═════ STORED DATA
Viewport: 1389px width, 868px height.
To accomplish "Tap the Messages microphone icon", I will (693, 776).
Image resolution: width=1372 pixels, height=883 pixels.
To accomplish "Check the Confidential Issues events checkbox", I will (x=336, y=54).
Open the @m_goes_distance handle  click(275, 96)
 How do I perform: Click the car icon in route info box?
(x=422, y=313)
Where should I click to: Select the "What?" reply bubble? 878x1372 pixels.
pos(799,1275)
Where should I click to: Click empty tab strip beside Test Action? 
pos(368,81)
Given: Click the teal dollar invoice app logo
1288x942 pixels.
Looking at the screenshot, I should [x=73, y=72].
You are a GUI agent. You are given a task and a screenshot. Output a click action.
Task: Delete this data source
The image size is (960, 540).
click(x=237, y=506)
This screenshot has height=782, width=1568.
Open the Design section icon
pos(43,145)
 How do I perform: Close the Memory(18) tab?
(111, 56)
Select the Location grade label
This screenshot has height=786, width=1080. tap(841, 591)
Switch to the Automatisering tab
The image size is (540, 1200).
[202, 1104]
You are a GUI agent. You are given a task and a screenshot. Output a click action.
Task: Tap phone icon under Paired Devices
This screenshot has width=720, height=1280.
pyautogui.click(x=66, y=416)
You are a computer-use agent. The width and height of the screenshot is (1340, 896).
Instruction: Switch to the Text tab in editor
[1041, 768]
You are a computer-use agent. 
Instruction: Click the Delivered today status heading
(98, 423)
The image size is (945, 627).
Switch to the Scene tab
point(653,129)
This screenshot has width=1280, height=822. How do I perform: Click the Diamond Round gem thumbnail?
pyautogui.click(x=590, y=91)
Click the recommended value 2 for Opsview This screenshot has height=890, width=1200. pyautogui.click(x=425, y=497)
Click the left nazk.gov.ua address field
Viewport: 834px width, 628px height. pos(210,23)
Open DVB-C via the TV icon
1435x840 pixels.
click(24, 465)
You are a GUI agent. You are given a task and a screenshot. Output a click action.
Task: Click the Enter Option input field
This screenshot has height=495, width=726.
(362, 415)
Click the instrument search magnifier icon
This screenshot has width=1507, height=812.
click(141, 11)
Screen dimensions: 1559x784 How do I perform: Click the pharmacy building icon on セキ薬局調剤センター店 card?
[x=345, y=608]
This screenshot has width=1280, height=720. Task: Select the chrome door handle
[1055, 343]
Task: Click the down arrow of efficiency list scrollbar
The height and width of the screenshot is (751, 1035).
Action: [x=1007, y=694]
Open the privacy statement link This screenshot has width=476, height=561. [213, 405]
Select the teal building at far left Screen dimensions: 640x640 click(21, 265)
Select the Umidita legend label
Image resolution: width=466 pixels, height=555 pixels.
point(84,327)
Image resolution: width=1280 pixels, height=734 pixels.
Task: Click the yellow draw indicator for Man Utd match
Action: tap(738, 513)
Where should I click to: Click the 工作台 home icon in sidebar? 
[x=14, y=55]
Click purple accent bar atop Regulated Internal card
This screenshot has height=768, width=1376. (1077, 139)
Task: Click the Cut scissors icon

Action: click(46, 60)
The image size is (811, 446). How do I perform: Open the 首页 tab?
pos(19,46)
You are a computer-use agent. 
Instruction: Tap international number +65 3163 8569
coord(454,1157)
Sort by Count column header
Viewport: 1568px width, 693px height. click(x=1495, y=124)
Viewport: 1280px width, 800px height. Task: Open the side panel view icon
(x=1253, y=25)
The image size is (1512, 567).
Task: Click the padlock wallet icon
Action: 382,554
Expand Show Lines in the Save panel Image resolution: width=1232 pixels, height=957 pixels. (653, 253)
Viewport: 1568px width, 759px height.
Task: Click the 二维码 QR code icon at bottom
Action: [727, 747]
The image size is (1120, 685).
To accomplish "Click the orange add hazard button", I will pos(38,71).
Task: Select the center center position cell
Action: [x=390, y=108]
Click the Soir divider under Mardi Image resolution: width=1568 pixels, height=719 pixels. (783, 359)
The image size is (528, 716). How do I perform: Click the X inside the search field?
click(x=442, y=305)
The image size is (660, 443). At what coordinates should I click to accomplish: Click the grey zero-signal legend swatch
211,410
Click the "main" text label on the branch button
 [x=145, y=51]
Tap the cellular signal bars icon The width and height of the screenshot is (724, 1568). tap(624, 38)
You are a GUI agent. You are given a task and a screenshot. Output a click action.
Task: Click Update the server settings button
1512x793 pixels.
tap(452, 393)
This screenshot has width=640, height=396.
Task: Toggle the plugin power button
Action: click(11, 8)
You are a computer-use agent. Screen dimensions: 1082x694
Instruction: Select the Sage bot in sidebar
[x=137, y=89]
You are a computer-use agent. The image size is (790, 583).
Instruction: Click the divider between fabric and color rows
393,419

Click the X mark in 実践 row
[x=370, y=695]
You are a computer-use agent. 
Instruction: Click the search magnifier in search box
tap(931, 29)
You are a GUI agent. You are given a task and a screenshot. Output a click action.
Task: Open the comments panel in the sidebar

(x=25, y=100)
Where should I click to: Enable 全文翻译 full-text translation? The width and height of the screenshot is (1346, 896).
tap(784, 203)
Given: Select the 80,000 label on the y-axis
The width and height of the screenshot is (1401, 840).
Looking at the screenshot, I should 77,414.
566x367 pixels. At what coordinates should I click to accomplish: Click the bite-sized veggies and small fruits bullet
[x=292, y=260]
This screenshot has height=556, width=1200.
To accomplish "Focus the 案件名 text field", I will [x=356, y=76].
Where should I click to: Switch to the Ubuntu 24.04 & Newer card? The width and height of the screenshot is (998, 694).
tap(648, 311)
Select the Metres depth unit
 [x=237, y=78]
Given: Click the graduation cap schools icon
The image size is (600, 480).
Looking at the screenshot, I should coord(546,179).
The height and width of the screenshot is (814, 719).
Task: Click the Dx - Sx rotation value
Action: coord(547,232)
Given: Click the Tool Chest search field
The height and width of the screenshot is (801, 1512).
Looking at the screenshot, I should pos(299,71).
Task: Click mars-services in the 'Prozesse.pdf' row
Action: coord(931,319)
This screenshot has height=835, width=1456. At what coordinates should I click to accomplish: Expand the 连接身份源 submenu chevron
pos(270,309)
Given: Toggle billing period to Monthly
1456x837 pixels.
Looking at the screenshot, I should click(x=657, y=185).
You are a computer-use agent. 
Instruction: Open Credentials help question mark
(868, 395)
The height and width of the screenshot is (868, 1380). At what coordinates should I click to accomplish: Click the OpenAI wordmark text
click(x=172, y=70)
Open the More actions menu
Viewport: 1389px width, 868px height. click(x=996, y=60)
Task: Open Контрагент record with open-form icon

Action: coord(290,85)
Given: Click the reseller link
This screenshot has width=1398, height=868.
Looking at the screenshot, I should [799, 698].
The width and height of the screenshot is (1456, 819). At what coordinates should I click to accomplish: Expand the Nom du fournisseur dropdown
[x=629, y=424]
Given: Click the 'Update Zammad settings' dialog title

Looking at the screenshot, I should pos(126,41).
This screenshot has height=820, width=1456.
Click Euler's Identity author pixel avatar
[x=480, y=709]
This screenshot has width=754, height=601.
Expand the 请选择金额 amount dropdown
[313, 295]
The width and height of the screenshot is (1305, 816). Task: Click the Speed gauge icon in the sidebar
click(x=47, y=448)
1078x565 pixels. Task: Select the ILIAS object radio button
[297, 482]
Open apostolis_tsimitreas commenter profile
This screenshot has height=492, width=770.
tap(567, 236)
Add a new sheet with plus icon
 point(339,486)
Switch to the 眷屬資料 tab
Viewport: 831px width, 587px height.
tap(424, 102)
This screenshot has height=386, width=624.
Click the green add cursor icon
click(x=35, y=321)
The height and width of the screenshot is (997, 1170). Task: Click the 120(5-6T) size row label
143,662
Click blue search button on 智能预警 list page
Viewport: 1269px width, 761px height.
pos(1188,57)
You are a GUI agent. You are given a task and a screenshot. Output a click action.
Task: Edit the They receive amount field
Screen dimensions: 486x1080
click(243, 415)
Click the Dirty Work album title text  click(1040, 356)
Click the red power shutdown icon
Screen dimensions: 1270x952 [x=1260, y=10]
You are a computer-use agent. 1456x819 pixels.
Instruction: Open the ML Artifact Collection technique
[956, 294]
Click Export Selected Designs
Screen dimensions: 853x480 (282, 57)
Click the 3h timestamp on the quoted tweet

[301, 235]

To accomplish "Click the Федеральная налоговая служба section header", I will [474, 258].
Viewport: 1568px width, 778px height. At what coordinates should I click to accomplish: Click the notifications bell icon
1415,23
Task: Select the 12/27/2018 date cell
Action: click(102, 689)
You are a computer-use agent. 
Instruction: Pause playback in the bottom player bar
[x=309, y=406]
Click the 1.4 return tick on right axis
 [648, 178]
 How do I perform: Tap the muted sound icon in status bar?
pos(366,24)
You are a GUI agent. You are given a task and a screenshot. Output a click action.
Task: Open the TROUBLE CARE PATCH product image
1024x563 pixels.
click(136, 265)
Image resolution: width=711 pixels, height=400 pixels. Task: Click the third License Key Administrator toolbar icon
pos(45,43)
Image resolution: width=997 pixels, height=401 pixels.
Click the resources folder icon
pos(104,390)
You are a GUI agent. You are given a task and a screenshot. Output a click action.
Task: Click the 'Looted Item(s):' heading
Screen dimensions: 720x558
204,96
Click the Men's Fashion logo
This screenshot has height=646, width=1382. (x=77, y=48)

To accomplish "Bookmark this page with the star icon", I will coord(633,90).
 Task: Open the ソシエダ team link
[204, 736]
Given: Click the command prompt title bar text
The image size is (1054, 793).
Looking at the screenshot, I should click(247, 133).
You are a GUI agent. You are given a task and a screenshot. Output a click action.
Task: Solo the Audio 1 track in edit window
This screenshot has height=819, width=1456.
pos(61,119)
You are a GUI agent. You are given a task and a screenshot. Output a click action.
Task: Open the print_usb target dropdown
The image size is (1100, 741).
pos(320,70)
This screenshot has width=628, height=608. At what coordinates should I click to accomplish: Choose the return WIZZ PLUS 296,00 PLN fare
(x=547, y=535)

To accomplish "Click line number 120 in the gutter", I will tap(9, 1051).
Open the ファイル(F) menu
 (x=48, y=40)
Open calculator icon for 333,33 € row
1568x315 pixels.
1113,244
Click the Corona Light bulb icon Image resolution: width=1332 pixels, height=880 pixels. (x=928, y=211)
══════════
Write out the records from the line containing "Given: Click the graduation cap schools icon" through the line containing "Action: coord(931,319)", inclusive, copying each line exactly.

Given: Click the graduation cap schools icon
The image size is (600, 480).
Looking at the screenshot, I should coord(546,179).
The height and width of the screenshot is (814, 719).
Task: Click the Dx - Sx rotation value
Action: coord(547,232)
Given: Click the Tool Chest search field
The height and width of the screenshot is (801, 1512).
Looking at the screenshot, I should pos(299,71).
Task: Click mars-services in the 'Prozesse.pdf' row
Action: coord(931,319)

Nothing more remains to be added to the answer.